### Text to read:
-----
What Would Putin Tell Trump?
by Israel Shamir on 06 Jul 2017 2 Comments

The first date is a decisive one, as we learned in college, while courting Nancy or Alice. The coming first date of two Presidents, the two superheroes of our generation is likely to set the trend for coming years. How will it go? What will they say? The consequences can be joyous – or fatal.

 

The two leaders are the best these two great countries have produced for many years. Russia has had no leader equal in stature and public support to Putin since Stalin – in a recent poll for the greatest personality in history, a plurality of Russians placed Putin and Stalin at the top, preceding Pushkin, the Russian poet who occupies a place safeguarded for Shakespeare in English hearts. Trump, with all his shortcomings, is a great and good leader in the beginning of his statesman’s career, head and shoulders above his recent predecessors since Richard Nixon.

 

They are very, very different. Their biggest difference lies in experience. Putin has led his country for (more or less) 17 years; he learned the tricks and skills of the power game the hard way, from being a frontman for the seven Jewish bankers who privatized Russia in Nineties, to a fully independent autocrat comparable to the penultimate Russian Tsar Alexander III, or to Napoleon III.

 

He is a wise ruler, in the Confucian way, forever hiding his steel will under a velvet glove; always modest, moderate, temperate, not given to a momentary abandon of passion. He is in full control of himself, and the Sages tell us this is the most difficult and sublime subject of control. He is also a responsible and reliable statesman; his word is as good as his bond: he kept the ridiculous promises he gave to Yeltsin’s family. He is also very popular with his subjects.
-----
### Stored data:

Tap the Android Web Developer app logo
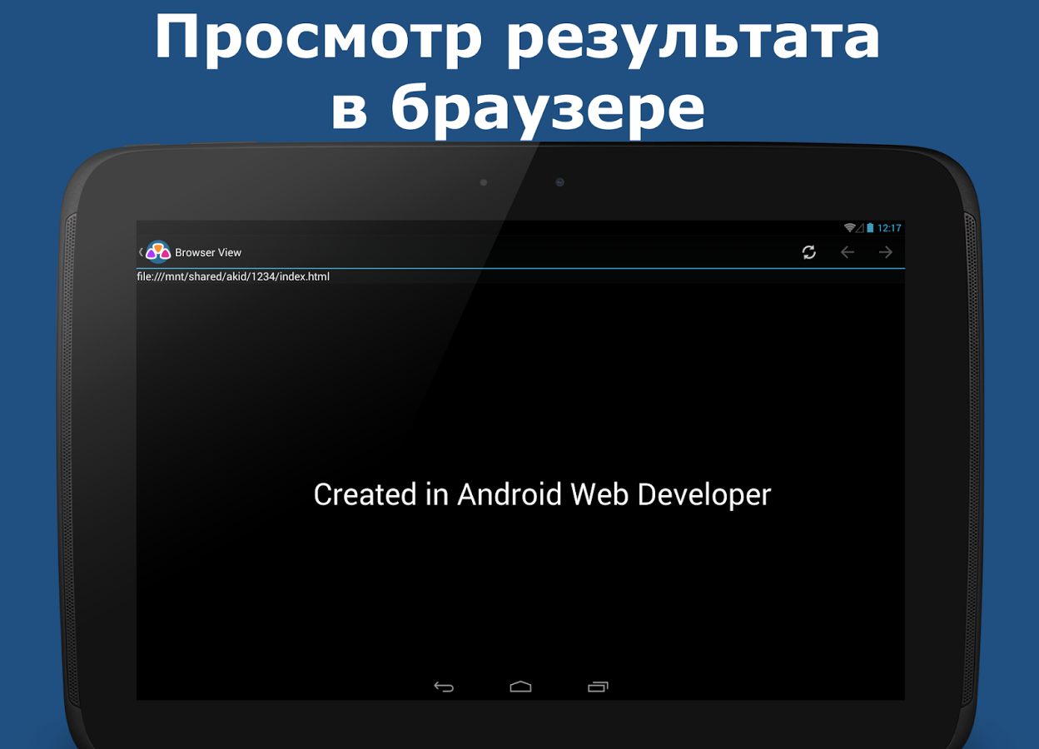click(x=158, y=252)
-----
### To-do list:
A: Translate this sentence from the article about Putin and Trump into French: "Their biggest difference lies in experience."
B: Summarize the article about Putin and Trump in two sentences.
The data above bear no relation to the article about Putin and Trump.

### Solved problems:
A: Leur plus grande différence réside dans l'expérience.

B: The article anticipates the first meeting of Presidents Putin and Trump, arguing that it is likely to set the trend for coming years and calling the two men the best leaders their countries have produced for many years. It holds that they differ most in experience, as Putin has led Russia for about 17 years and is described as a modest, self-controlled, reliable and popular ruler.